5. F. Hegel entend par dialectique le mouvement qui accède à la vérité, non par un progrès continu comme chez Platon, mais par une suite de crises ou de contradictions surmontées. La marche dialectique de la pensée est un mouvement dans lequel une contradiction (affirmation — négation) appelle un dépassement (négation de la négation). Ce mouvement de l’esprit coïncide avec le mouvement de la réalité elle-même.
6. Enfin chez K. Marx et les marxistes, la dialectique est le processus du mouvement historique qui résulte des contradictions sociales à savoir les contradictions entre les classes qui elles-mêmes découlent des contradictions entre la situation économique et la situation politique : ainsi la Révolution de 1789 est une lutte entre la classe aristocratique et la classe bourgeoise ; en effet, la bourgeoisie qui détenait la puissance économique n’avait aucun pouvoir politique.

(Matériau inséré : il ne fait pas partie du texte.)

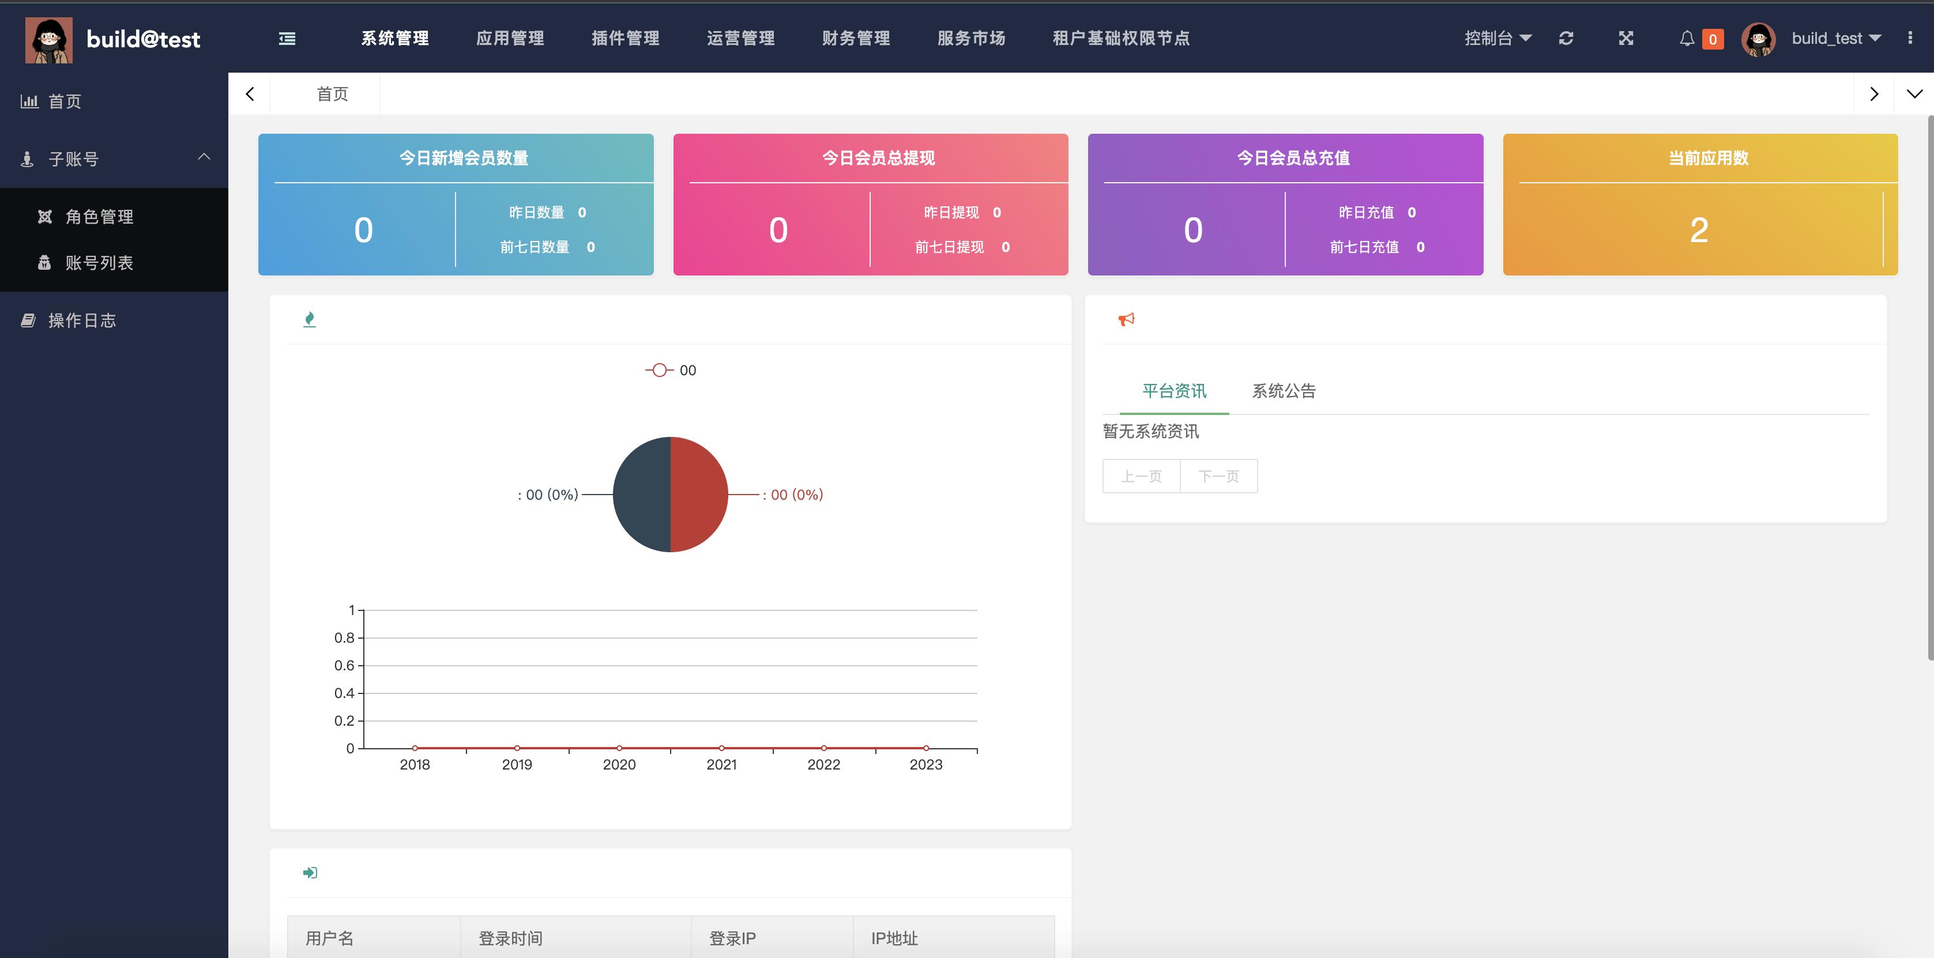Click the 2023 data point on line chart
The height and width of the screenshot is (958, 1934).
[926, 748]
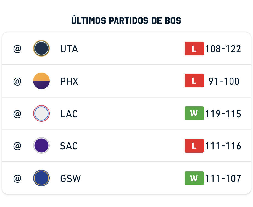Open the PHX team name link
Viewport: 253px width, 207px height.
point(69,81)
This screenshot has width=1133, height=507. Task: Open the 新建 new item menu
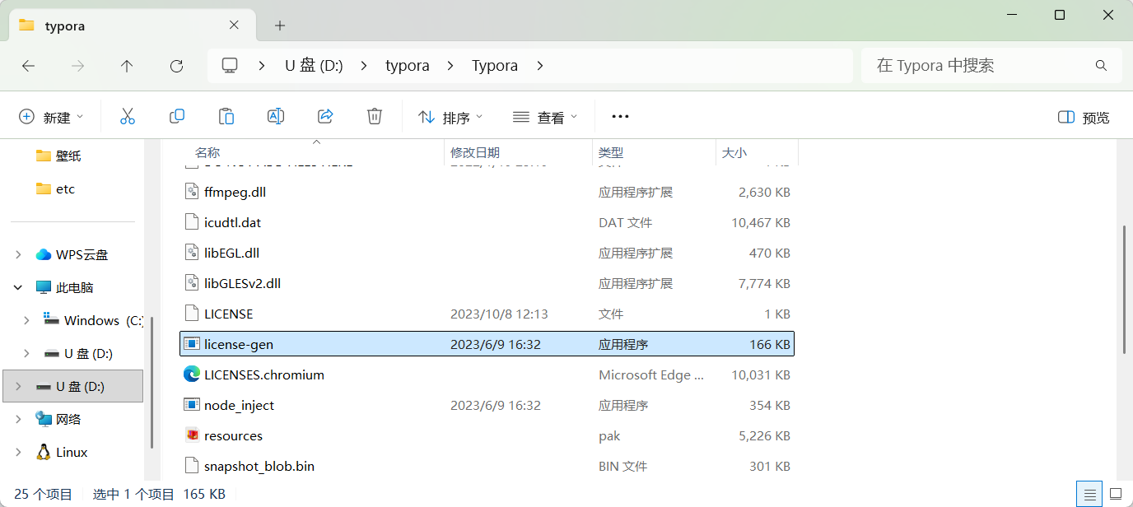point(51,118)

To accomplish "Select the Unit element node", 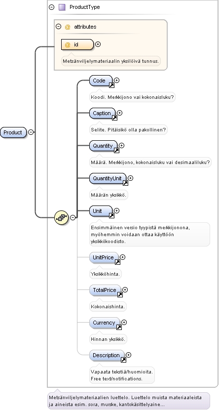I will [x=101, y=211].
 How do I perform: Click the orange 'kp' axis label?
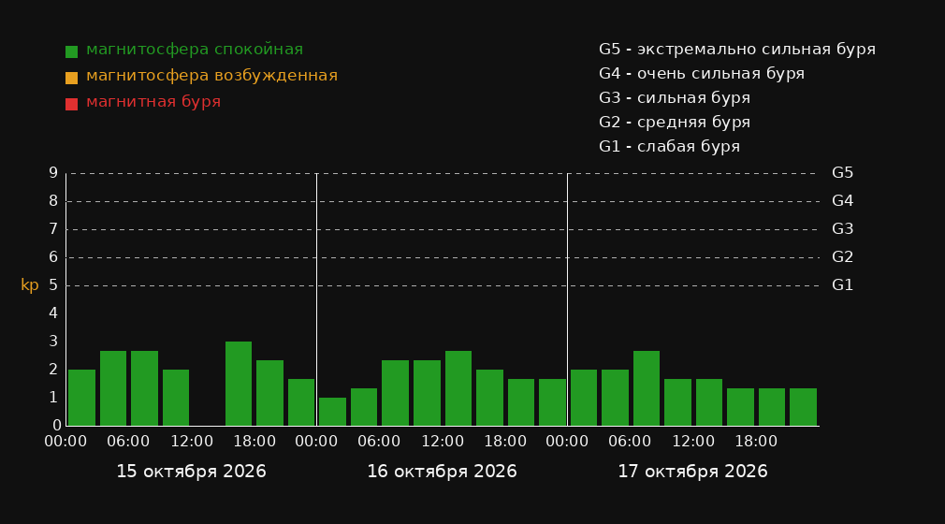click(30, 285)
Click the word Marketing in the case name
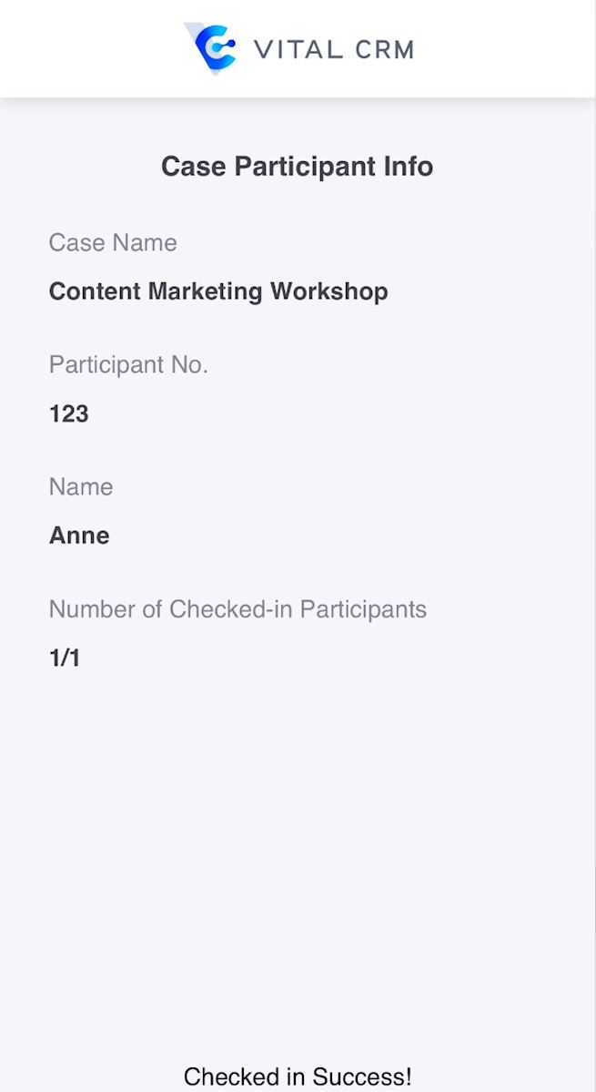 click(x=206, y=291)
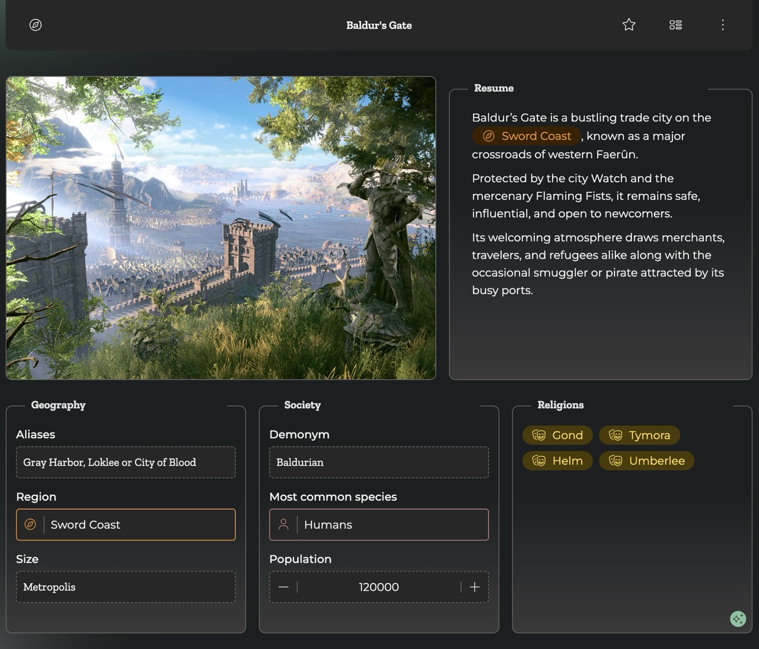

La dialectique est aussi la méthode permettant de comprendre la totalité historique dans sa complexité, dans les multiples relations qu’entretiennent les différents niveaux de la vie sociale.
7. Il faut signaler un usage plus vague du mot dialectique par lequel est désignée toute forme d’action réciproque (G. Bachelard parle de la dialectique de l’expérience et de la raison qui est à l’œuvre dans les sciences physiques).
dialectique, primitivement, art du dialogue; lorsque deux individus d'opinions contraires se rencontrent, une discussion survient : chacun tente de réfuter l'opinion de l'autre; c'est l'opposition des thèses qui est le moteur de la discussion. — Tout dialogue est, de ce point de vue, dialectique (v. Dialogues de Platon). De cette simple expérience, on peut dégager un double aspect : négatif et positif. Aristote en a retenu l'aspect négatif lorsqu'il a défini la dialectique comme l'art d'argumenter et de réfuter, d'opposer simplement des thèses contradictoires (Kant). En un sens positif, la dialectique est l'art de construire une connaissance vraie : il faut avoir été certain d'une opinion (thèse), puis avoir reconnu le bien-fondé de l'opinion contraire (antithèse), pour connaître la vérité totale d'une chose (synthèse). C'est parce que l'homme ne peut pas tout comprendre du premier coup que son savoir est progressif et dialectique. Les psychologues ont remarqué que non seulement il comprend, mais il réalise dialectiquement sa personnalité par un jeu d'affrontement à autrui et de repliement sur soi-même, d'action et de réflexion. La dialectique n'est pas seulement une manière de comprendre, mais une manière d'être : de là se dégage la notion de dialectique réelle ou dialectique de la réalité. C'est en ce sens qu'Hegel, puis Marx ont parlé d'une dialectique de toute réalité humaine, non seulement au niveau de l'individu, mais de l'histoire de l'humanité; l'esclavage, dans l'Antiquité, fondé sur le culte de la force, devait nécessairement susciter le christianisme, qui est son contraire, c'est-à-dire une religion de l'intériorité et de l'esprit comme valeur suprême (Hegel). L'histoire se développe selon la loi de la contradiction : le comble du capitalisme (thèse) suscitera sa propre destruction (par une grande crise économique, disait Marx) dans le communisme (antithèse), puis l'avènement du socialisme (synthèse) ; les persécutions contre les juifs ont amené leur destruction, puis l'avènement d'un Etat juif, etc. C'est la réalité historique qui est dialectique. Les systèmes philosophiques s'opposent sur la nature de cette dialectique.